How much does it cost you to fire your kiln?
If your answer is "I don't know" or "a few bucks in electricity," you're underpricing your work. Every potter I've talked to can tell you the cost of a bag of clay and a pint of glaze off the top of their head. Almost none of them can tell you what a single firing actually costs when you add up electricity, element wear, kiln furniture replacement, and the occasional piece that cracks and becomes a $0 return on hours of labor.
That firing cost is the biggest blind spot in ceramic pricing. And it's not small. A typical cone 6 electric kiln firing runs $8–$25 in electricity alone, depending on your kiln size and local rates. Add element depreciation, kiln wash, posts, stilts, and maintenance — and you're looking at $15–$40 per firing in true costs. If you're fitting 15 pieces in a load, that's $1–$2.70 per piece in kiln overhead before you've accounted for a single gram of clay.
Let's fix that blind spot right now.
The Real Cost of Electricity Per Firing
Electricity is the largest kiln expense, and it's surprisingly easy to calculate once you know where to look.
Your kiln has a wattage rating — it's on the nameplate or in the manual. A common midsize kiln like a Skutt KM-1027 draws about 11,000 watts (11 kW). A cone 6 firing in that kiln takes roughly 8–10 hours. Your electricity rate is on your utility bill, listed as a per-kWh charge.
The formula:
Kilowatt rating × Hours × Price per kWh = Electricity cost per firing
| Kiln Size | Wattage | Cone 6 Time | At $0.12/kWh | At $0.18/kWh | At $0.25/kWh |
|---|---|---|---|---|---|
| Small (7 cu ft) | 8 kW | 8 hrs | $7.68 | $11.52 | $16.00 |
| Medium (10 cu ft) | 11 kW | 9 hrs | $11.88 | $17.82 | $24.75 |
| Large (13 cu ft) | 14.4 kW | 10 hrs | $17.28 | $25.92 | $36.00 |
That's just electricity. And notice the range — a potter in a state with $0.25/kWh rates (looking at you, California and Connecticut) pays more than double what someone in a low-rate state pays. Your location directly affects your cost of goods, and your prices need to reflect that.
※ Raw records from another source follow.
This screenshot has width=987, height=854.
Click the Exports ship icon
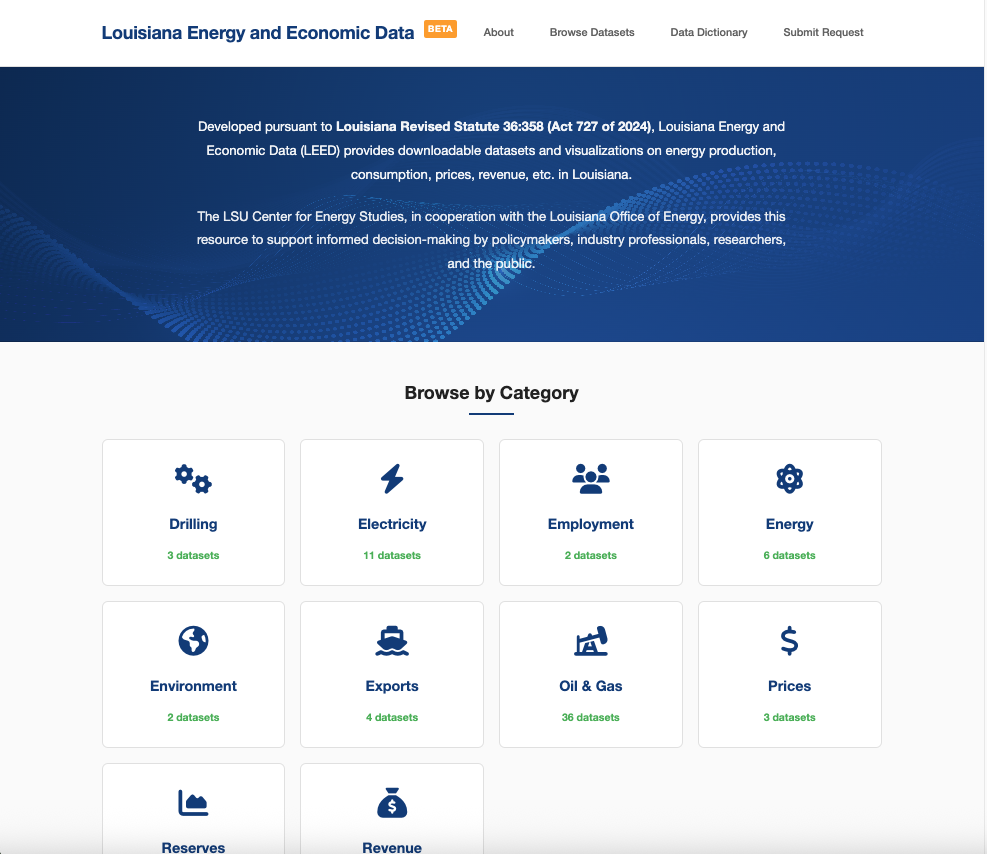[x=392, y=641]

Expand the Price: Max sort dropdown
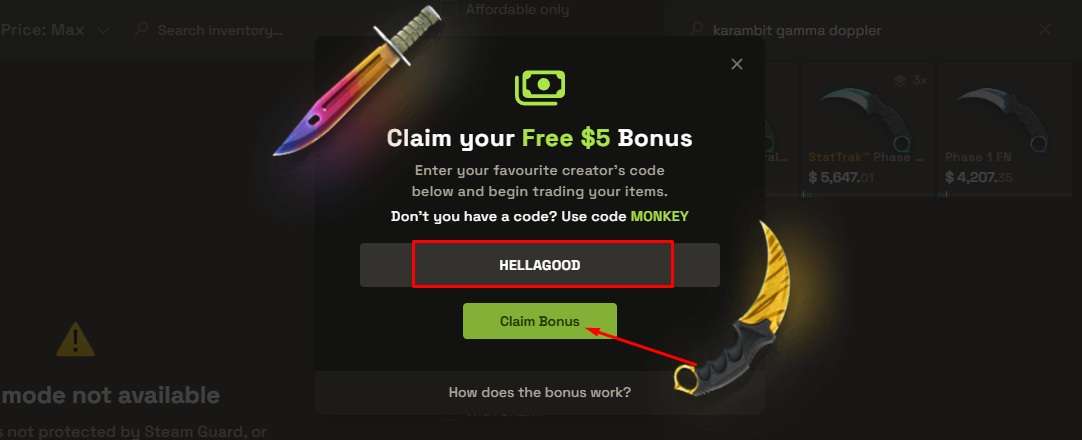[x=55, y=30]
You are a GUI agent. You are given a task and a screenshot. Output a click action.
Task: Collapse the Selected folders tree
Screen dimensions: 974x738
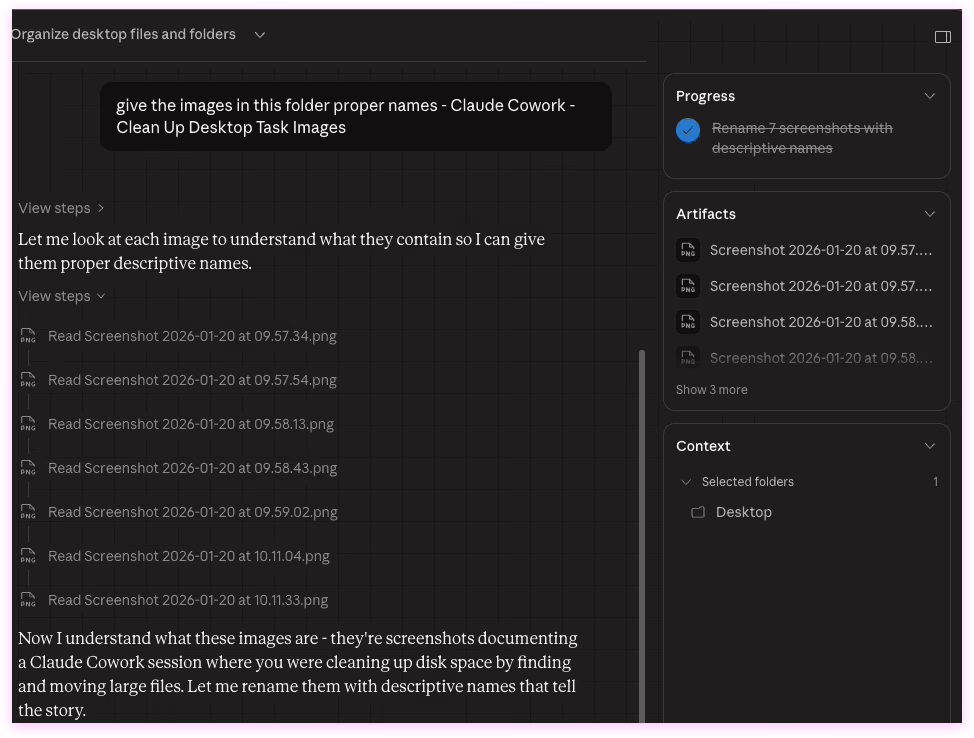point(686,482)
One more thing people miss: bisque firings. Most pieces get fired twice — once to bisque (cone 06, around 6–7 hours) and once to glaze (cone 6, 8–10 hours). So the electricity cost per piece is really the sum of both firings divided by the number of pieces in each load. If your bisque and glaze loads aren't the same size — and they rarely are — you need to calculate them separately.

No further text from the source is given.